The results from our behavioural observation experiments clearly indicate that M. basicornis consumes parasitized prey eggs equally often as unparasitized prey eggs when the developing parasitoid in the prey egg is still young. However, the predator shows strongly reduced predation rates when parasitized T. absoluta eggs are older and the T. pretiosum larvae start to pupate inside the host egg. Apparently, rejection of older parasitized prey eggs takes place before contact and not because they could not be penetrated by the predator’s stylets or were judged to be no longer suitable for consumption. Our results of the Y-tube olfactometer tests indicate a role of volatile cues specifically emitted by leaflets infested with older parasitized eggs that could repel the predators to avoid contacting prey eggs with pupae of the parasitoid.
Bueno et al.20 show that M. basicornis consumes T. absoluta eggs recently parasitized by T. pretiosum in equal numbers as unparasitized eggs, but hardly attacks eggs that contain pupal stages of the parasitoid. However, this study did not reveal if the predator rejected these old parasitized eggs or what prevented them from eating these eggs. The currently held opinion about prey searching and evaluation behaviour by mirid predators, though backed by very limited evidence, is that they do not search by vision or smell, but encounter prey randomly10. In this view, old parasitized eggs are rejected after contact because they can no longer be penetrated by the rostrum of the predators. Our observations of the behaviour of M. basicornis revealed a much lower number of contacts with old parasitized eggs than expected from random search behaviour. Apparently, rejection of these old parasitized eggs takes place before they are encountered. However, if encountered, they were as easily penetrated as unparasitized eggs. Thus, prey searching and penetration of old eggs by M. basicornis appears to differ from that of the mirid species referred to in Wheeler10. The olfactometer tests show that volatile cues specifically emitted by tomato leaflets infested with old parasitized eggs may repel the predators to avoid contacting less suitable prey.
Other Heteroptera, including several mirid species, also reject older parasitized eggs, but generally do not distinguish between unparasitized eggs and eggs containing parasitoids early in their development21. Macrolophus pygmaeus Rambur (Hemiptera: Miridae) preferentially preys on unparasitized or recently (< 4 days exposed to parasitoids) T. absoluta eggs parasitized by T. achaeae when the eggs are still yellow, but hardly preys on old, black parasitized eggs in laboratory experiments19. Also, in laboratory experiments with the mirid Nesidiocoris tenuis (Reuter) (Hemiptera: Miridae) and the egg parasitoid T. achaeae, N. tenuis consumed significantly more unparasitized eggs than parasitized eggs, and significantly more parasitized eggs younger than 4-day old than eggs parasitized more than 4-days ago17. Eggs of many Lepidoptera parasitized by Trichogramma spp. become dark due to the deposition of melanin to the inner surface of the host egg chorion at the end of the larval stages and the start of prepupa formation of the parasitoid22–26. In general, melanin protects the insect egg against desiccation, UV light and natural enemies25,27. The detailed description of the development of T. pretiosum in host eggs of E. kuehniella at 25oC – the same temperature we used - shows that the egg-larval stage of the parasitoid takes on average 2.9 days, the prepupal stage lasts 1.4 days and the pupal stage is about 6.1 days long28. No detailed data are available for development of T. pretiosum in T. absoluta, but the total immature development time at 25oC of 10.3 days in T. absoluta29 is very similar to that of 10.4 days in E. kuehniella.
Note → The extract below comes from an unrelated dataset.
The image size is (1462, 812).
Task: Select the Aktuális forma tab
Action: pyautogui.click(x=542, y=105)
So, in our experiments, M. basicornis was exposed to T. absoluta eggs with the parasitoid in the egg-larval stage (1- and 2-day old parasitized prey eggs) and to the early and late pupal stages of the parasitoid in the prey egg (5- and 9-day old parasitized eggs).
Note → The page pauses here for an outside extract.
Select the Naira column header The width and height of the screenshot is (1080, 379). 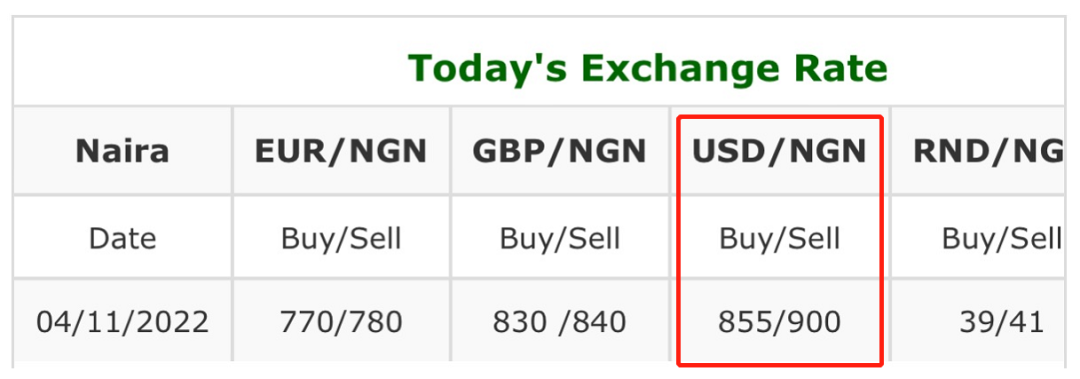pos(123,151)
In order to be able to draw conclusions about preference for one category of prey over another, prey searching and selection behaviour should be known, e.g. does prey selection takes place before arrival on a host plant, after landing on the plant or only after contact with the prey? Based on the present opinion that mirids search unsystematically, we initially supposed that the lower consumption rates of 5- and 9-day old parasitized eggs were the result of difficulties to penetrate the melanized chorion of the prey egg, and/or the consequence of rejection of these eggs for consumption. The results of the behavioural and olfactometer tests show that M. basicornis avoids to contact old parasitized eggs. However, in the few cases that they do contact an old parasitized egg, they will penetrate it with the same probability as unparasitized eggs. Apparently, melanin deposition and sclerotization by Trichogramma25 does not prevent M. basicornis from penetrating these eggs. Thus, M. basicornis does not search unsystematically and does not decide to reject a certain type of egg only after having made physical contact. The results of olfactometer experiments show that volatiles – in this case a synomone - play a role in prey selection, because the predators prefer tomato leaflets with unparasitized eggs over leaflets with 5-day old parasitized eggs.
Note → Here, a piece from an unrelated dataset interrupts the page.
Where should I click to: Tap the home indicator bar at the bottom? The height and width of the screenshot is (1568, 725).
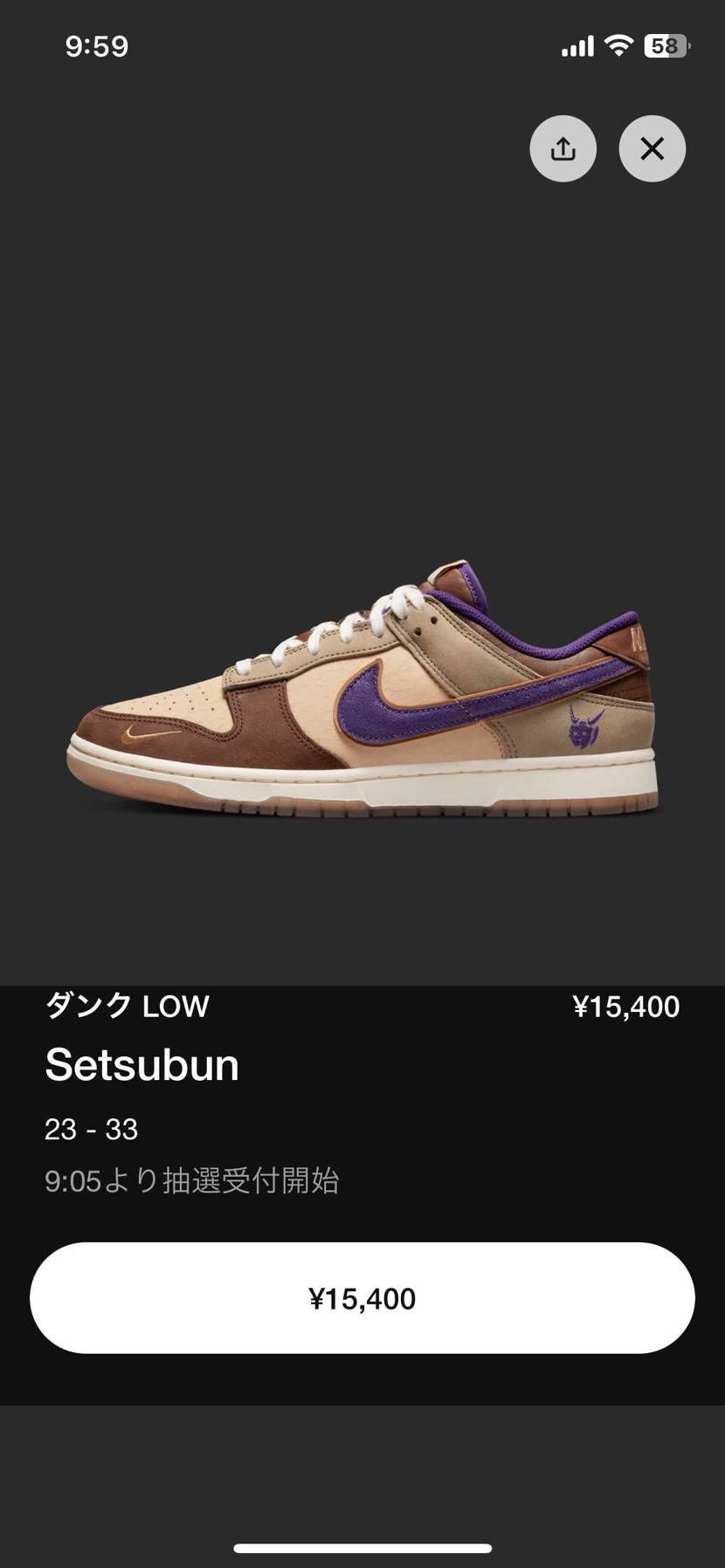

Numerous studies have shown that herbivore insect oviposition induces plant volatiles (OIPVs) attract egg and larval parasitoids and repel ovipositing herbivores (reviewed by 27,30,31,32) Lepidopteran oviposition, including that by T. absoluta, does not cause obvious damage to plants. Nevertheless, egg deposition of several lepidopteran species induces quantitative changes in the plant volatile blends33. The finding that M. basicornis prefers volatiles of leaflets with unparasitized or 1-day old parasitized eggs over volatiles of 5-day old parasitized eggs indicates that the predator uses volatile information produced by the combination ‘old parasitized eggs-tomato leaflet’. Whether the information derives from volatiles emitted by the plant and/or volatiles from the T. absoluta eggs needs further investigation. If the volatiles resulting in repellence of the predators are derived purely from the developing parasitoid inside the egg is another intriguing quesion.
As far as we know, it was hitherto unknown that eggs of T. absoluta parasitized by T. pretiosum are rejected by a mirid predator before having made physical contact. A recent study indicates that OIPV blends change when eggs are parasitized: volatiles of rice plants infested with eggs of the brown plant hopper (Nilaparvata lugens) and parasitized by Anagrus nilaparvatae Pang and Wang (Hymenoptera: Mymaridae) were less attractive to the conspecific parasitoids when compared to volatiles from plants with unparasitized eggs34. Plants infested with parasitized eggs showed increased levels of some volatile compounds, such as linalool or methyl salicylate.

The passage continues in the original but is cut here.